Otros historiadores de la época, en otros sentidos más serios, siguieron este camino. Entre las contribuciones al género, destacan las de Tamayo Salazar, con un Martirologio hispano, en el que aportaba múltiples datos sobre santos de diversas diócesis españolas. La de Joan Gaspar Roig i Jalpí, con su Llibre dels feits d’armes de Catalunya, supuesta crónica del siglo anterior atribuida a Bernat Boades, o con su Cronicon de Liberato, un monje de Valclara que daba fe del desembarco de Santiago en Tarragona y la primacía episcopal de esta ciudad. O la de José Pellicer de Ossau, autor de un Cronicón de don Servando, obispo de Orense, supuesto confesor de don Rodrigo y, más tarde, de don Pelayo, y otro cronicón que atribuyó a Pedro Cesaraugustano, en el que narraba detalladamente los 2.777 años del mundo antes de Cristo, con nombres de reyes y reinas de los distintos países detallados año a año. En medio de anacronismos y contradicciones, estos escritos aportaban revelaciones sensacionales sobre la historia primitiva, especialmente eclesiástica, de España, con nuevos santos para iglesias desprovistas de ellos y ficciones que halagaban el patrioterismo, la credulidad popular y las glorias locales, por lo que fueron acogidos con entusiasmo por el público y muchos historiadores. Como veremos, la denuncia de estos falsos cronicones sería el gran caballo de batalla de los novatores de finales del XVII y comienzos del XVIII. En el siglo XIX sufrirían la revisión crítica, muy detallada, de José Godoy y Alcántara; y en el xx Julio Caro Baroja les dedicaría su obra Las falsificaciones de la historia (en relación con la de España)[175].
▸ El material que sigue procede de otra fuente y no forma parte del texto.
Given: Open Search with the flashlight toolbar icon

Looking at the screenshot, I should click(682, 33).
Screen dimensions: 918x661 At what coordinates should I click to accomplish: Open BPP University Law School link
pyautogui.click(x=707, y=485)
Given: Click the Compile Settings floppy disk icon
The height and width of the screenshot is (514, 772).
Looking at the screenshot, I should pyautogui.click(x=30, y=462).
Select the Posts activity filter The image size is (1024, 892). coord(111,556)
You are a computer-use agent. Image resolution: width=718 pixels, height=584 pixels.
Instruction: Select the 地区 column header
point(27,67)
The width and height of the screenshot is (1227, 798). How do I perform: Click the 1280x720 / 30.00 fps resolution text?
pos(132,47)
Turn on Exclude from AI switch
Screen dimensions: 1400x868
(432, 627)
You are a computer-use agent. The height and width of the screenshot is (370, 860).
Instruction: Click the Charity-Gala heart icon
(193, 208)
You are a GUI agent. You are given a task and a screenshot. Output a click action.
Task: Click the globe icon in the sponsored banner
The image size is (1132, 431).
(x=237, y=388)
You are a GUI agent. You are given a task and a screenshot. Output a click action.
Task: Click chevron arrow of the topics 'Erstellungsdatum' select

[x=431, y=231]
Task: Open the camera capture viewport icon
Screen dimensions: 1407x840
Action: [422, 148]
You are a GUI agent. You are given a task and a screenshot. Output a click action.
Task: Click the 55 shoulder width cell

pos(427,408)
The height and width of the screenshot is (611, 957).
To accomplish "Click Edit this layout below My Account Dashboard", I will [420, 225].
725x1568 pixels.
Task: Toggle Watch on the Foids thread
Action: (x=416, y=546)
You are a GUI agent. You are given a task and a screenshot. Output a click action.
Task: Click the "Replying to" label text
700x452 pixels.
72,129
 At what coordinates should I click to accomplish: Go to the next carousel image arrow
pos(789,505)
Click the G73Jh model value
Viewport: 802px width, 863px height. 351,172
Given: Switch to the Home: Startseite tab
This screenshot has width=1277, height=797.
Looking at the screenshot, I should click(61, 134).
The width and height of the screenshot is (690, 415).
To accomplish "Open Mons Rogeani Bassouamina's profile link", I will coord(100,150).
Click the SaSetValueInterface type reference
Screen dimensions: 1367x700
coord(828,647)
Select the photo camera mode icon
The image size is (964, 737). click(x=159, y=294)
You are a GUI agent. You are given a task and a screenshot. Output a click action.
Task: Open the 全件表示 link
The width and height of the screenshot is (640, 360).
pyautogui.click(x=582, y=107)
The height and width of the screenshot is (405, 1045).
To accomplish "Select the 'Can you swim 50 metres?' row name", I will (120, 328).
El propio Godoy Alcántara resumió el ambiente que permitió la floración de estos documentos apócrifos cuando dijo que en la era barroca española dominaba la sensación de que «era lícito falsear la historia cuando el honor o el interés de la patria lo exigían». Pero no era solo la patria, al menos entendida en sentido amplio. La búsqueda de legitimidad para privilegios afectó a familias, ciudades, gremios, linajes, órdenes religiosas, universidades, cabildos catedralicios... En una sociedad como la española de la época, organizada a partir del principio corporativo, en la que los derechos y deberes de cada cual dependían de los privilegios o leyes particulares del grupo, institución o collegium al que perteneciera, era inevitable que, desde el punto de vista del conocimiento histórico, el mal se extendiera a cualquier relato producido en el periodo. Todos creían tener derecho a inflar sus historias. En la «cerrada sociedad española de la época», según la definió José Antonio Maravall, «las formas de vida alucinantes que fueron asumidas y difundidas por los grupos dirigentes» no permitían producir elaboraciones en profundidad sobre el pasado, sino solo «la exaltación grandilocuente de lo imaginario en lo referido a España o a cada localidad española»[176].